Le disque s’achève avec une dizaine de minutes de mélodies signées Illia Razumeiko, né en 1989… mais revendiquant, lui aussi, son ancrage dans le passé puisque le premier des trois airs est, en allemand, la « dédicace » de Friedrich Rückert que Robert Schumann avait mise en musique afin de louer Clara, l’écrvain chantant l’aimée comme un paradis et une tombe, et l’amour de la belle comme ce qui donne du prix à l’amoureux. Longtemps monodique, la mélodie s’enrichit ensuite

  • d’harmonisations seyantes quoique serties de judicieuses surprises et dissonances,
  • de soli pianistiques et
  • de couleurs rendant raison de la diversité des compliments, parfois inattendus, adressés à la dédicataire.

Une berceuse d’Iryna Shklianka donne la parole à une narratrice qui se réfugie dans le ventre des berceuses et du silence enfantin. Cela ne l’empêche point de pressentir la profondeur de ceux avec qui elle converse banalement mais, par ce truchement, elle peut continuer à vivre, telle une gamine, dans ses rêves. Là encore, la place du piano solo creuse un espace musical bienvenu que la coda onirique saura habilement prolonger. La variété des styles, entre

  • intériorité,
  • déclamation et
  • émotions interstitielles,

signe l’excellence – dépourvue de tout excès ostentatoire – d’une écriture soucieuse de valoriser la voix et, spécifiquement, la largeur du spectre propre aux mezzo-soprani.

 

 

L’Ukraine s’est résolue tardivement à envisager une loi contre l’exploitation publicitaire et commerciale des symboles de la guerre. On imagine comme elle sera respectée dans un pays où 300 millions d’euros peuvent partir en fumée sans que cela n’émeuve outre mesure les responsables d’un État réputé pour sa corruptibilité et les donateurs russophobes aux poches aussi profondes que celles des banques centrales et des fabricants d’engins de mort. N’empêche, l’exploitation de la guerre par le business culturel semble encore à l’abri – après tout, c’est une vieille tradition. C’est ainsi, le malheur nourrit mieux les artistes que ne le fait le bonheur ; il peut même servir franchement les intérêts de vils gredins à la recherche d’une publicité dont une âme mal née reste toujours friande, et je ne pense pas qu’à l’exposition pis que pupute de la fratrie Capuçon autour de Notre-Dame, devant ou dedans.
Bref, de l’opportuniste – quelque sincère soit-il – Requiem pour Marioupol d’Illia Razumeiko, Lena Belkina sélectionne l’Agnus. Après l’allemand et l’ukrainien, un peu de latin, donc ! Sur un piano-harpe façon musique minimaliste pour film sur la Shoah, une voix un temps contenue explose au moment de demander paix pour les vivants et repos pour les morts.

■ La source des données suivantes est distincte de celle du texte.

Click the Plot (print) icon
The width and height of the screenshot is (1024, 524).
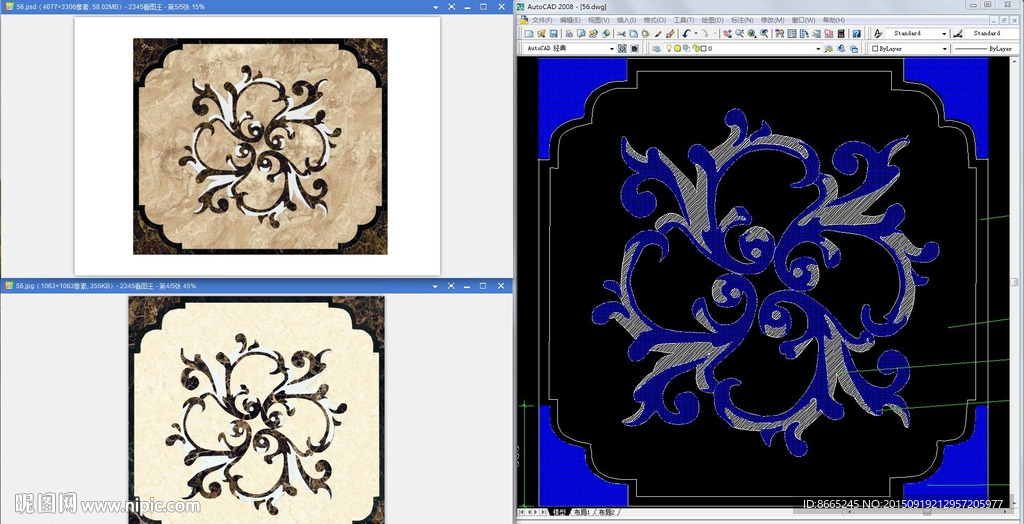568,34
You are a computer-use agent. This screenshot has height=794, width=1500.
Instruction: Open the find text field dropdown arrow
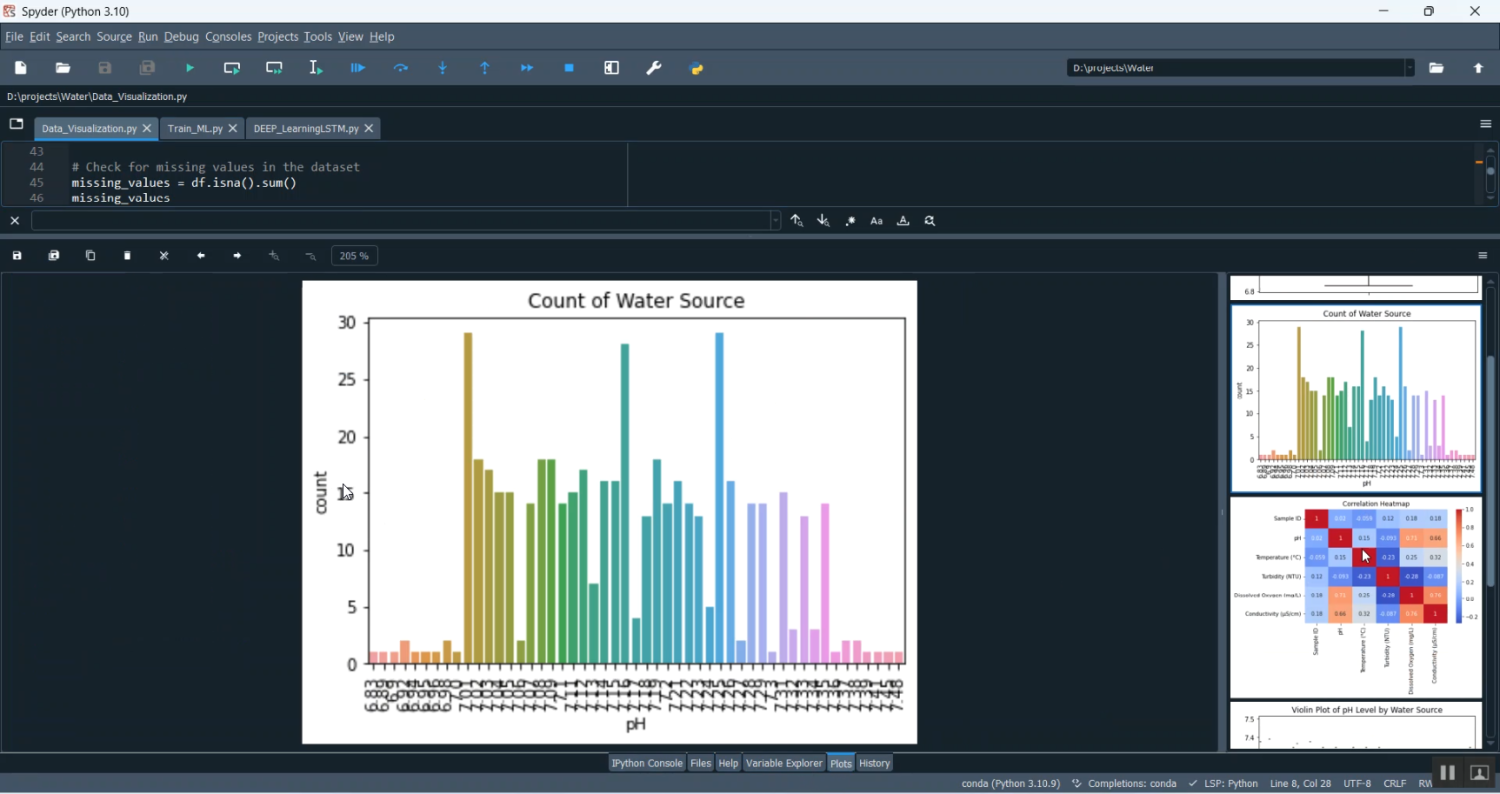[x=775, y=221]
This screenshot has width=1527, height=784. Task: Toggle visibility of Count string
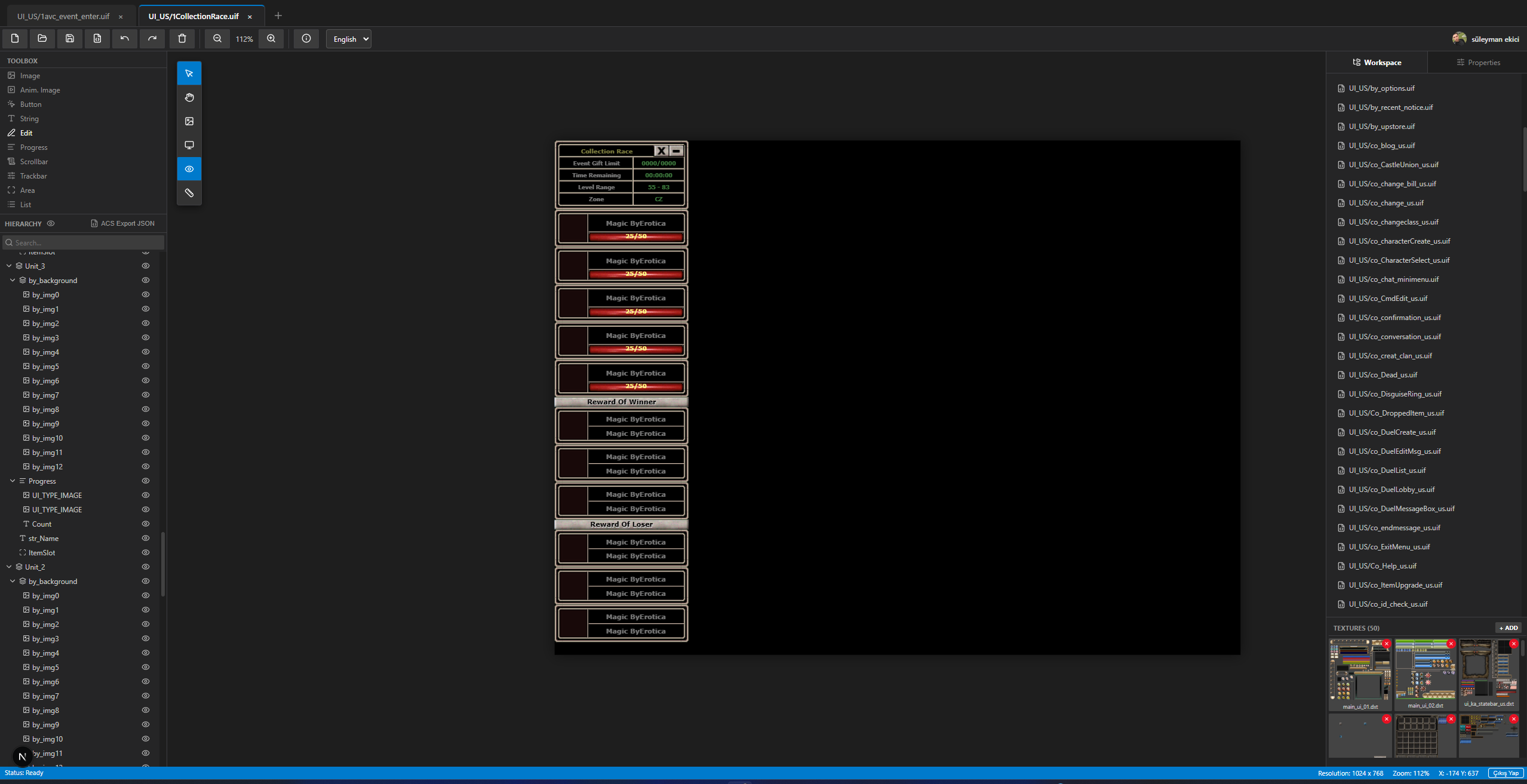(x=145, y=524)
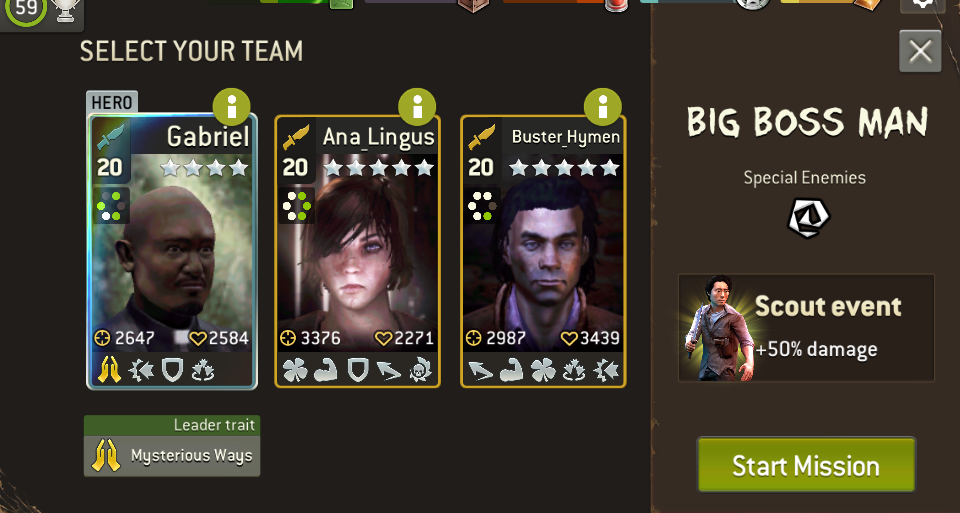Open the Scout event bonus banner

tap(806, 328)
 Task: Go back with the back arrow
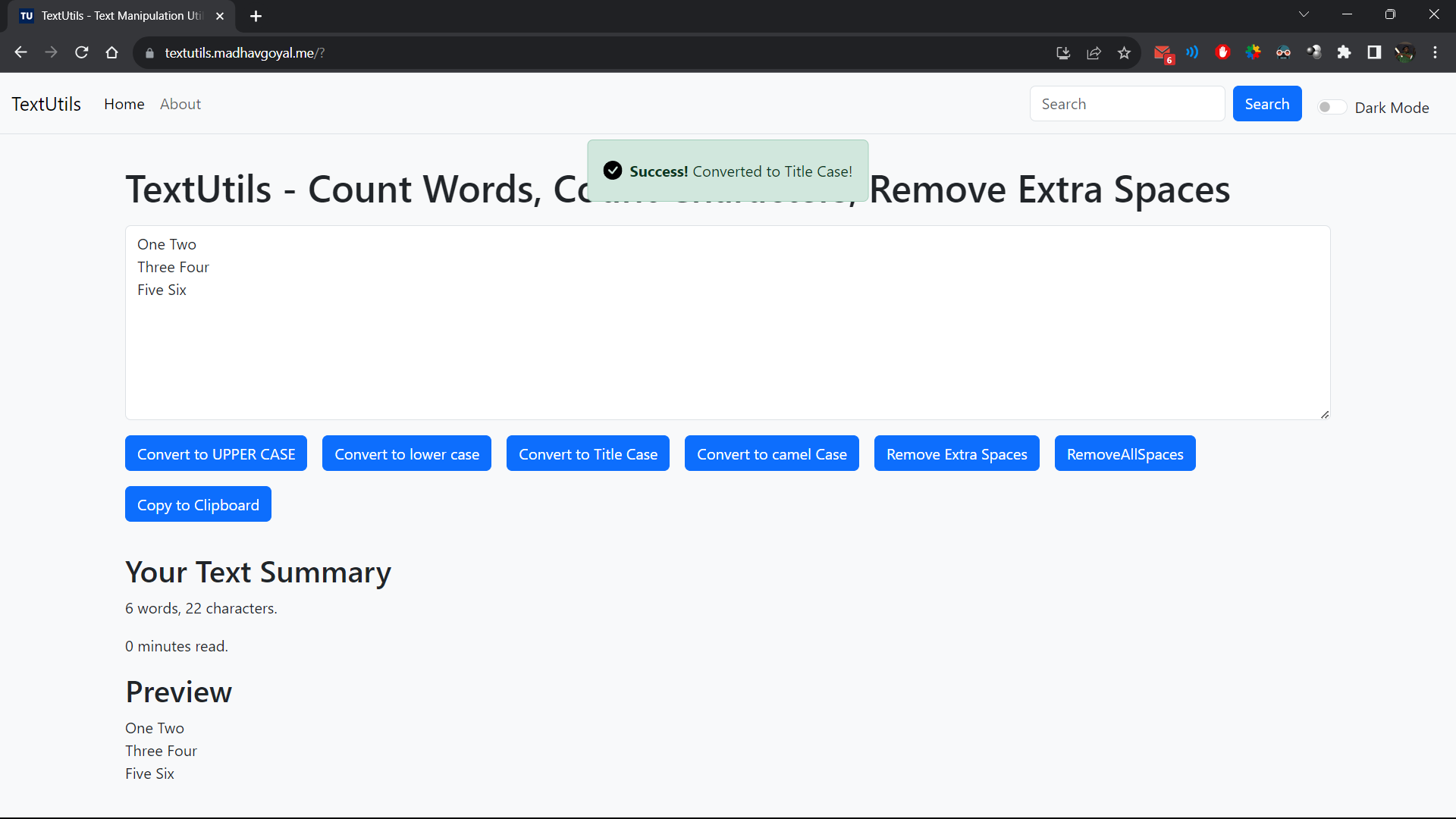(21, 52)
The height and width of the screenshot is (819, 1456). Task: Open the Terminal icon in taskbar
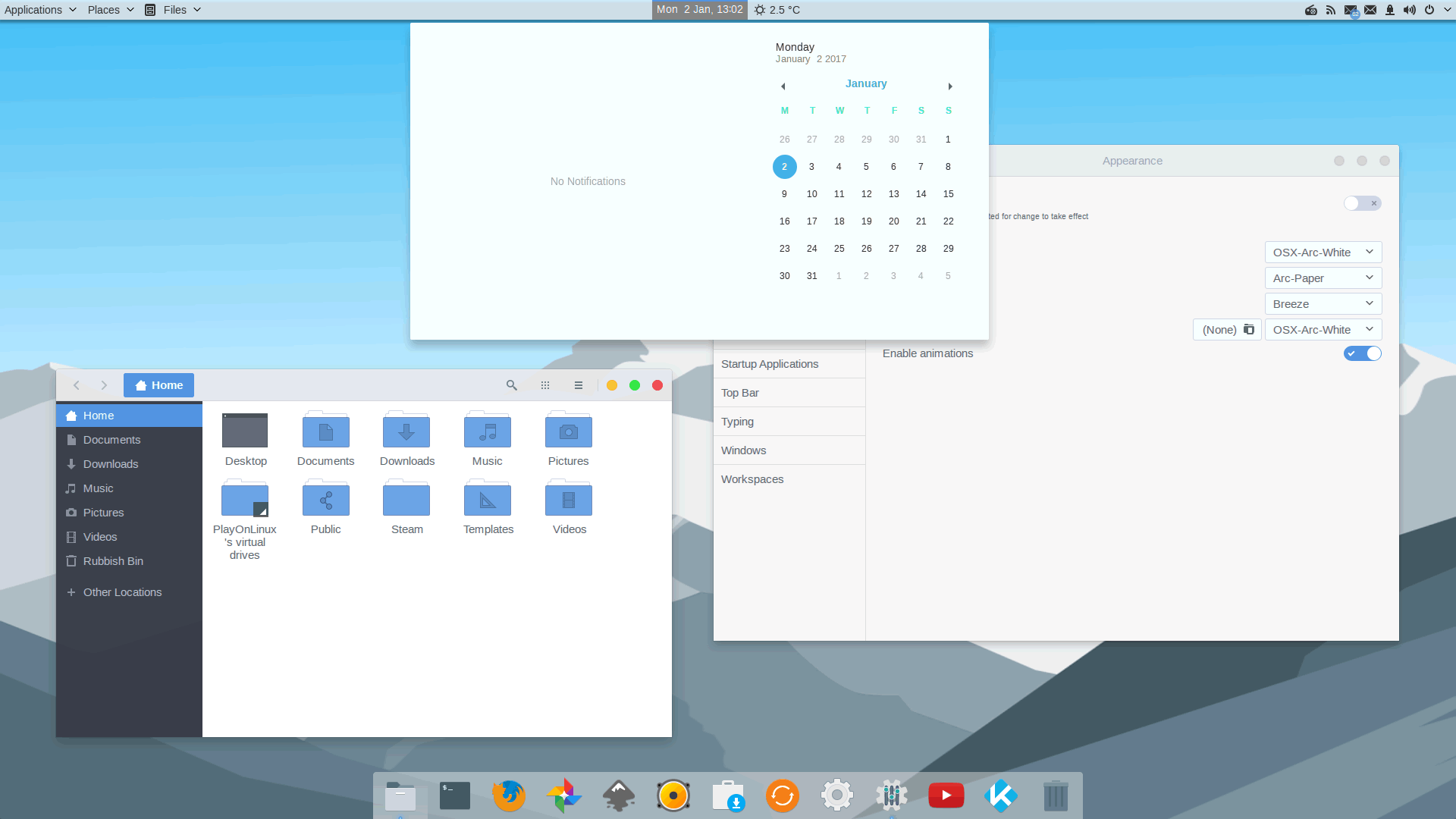[454, 795]
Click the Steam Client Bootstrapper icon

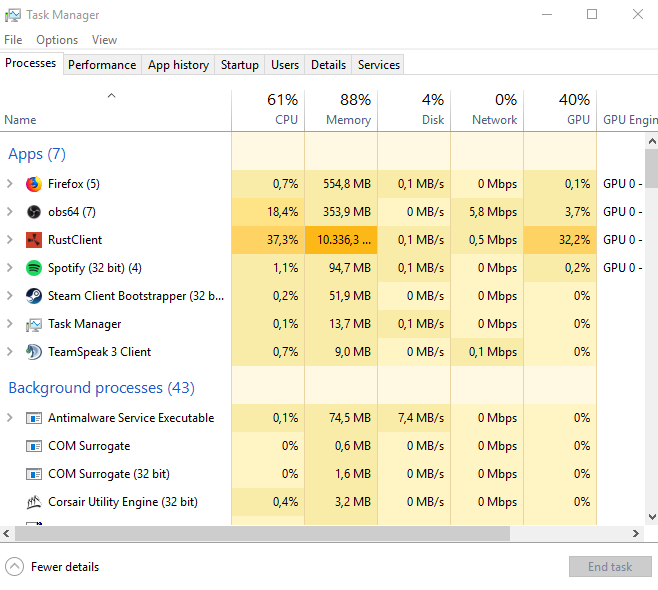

  • Différenciation des intensités,
  • utilisation des multiples registres de la voix et du piano,
  • point d’orgue long et long silence

dramatisent musicalement la situation catastrophique dans laquelle

  • la guerre déclenchée par Vladimir Poutine,
  • l’incurie des hommes politiques et aussi, à sa démesure,
  • la folie martiale d’un Occident lâche comme n’importe quel va-t-en-guerre

ont conduit, maintiennent et enfoncent l’Ukraine. Ainsi se conclut un disque court comme l’urgence qui dure, et qui vaut, on l’aura pressenti, j’espère, tellement plus que son titre attrape-et-repousse-nigauds laisse augurer !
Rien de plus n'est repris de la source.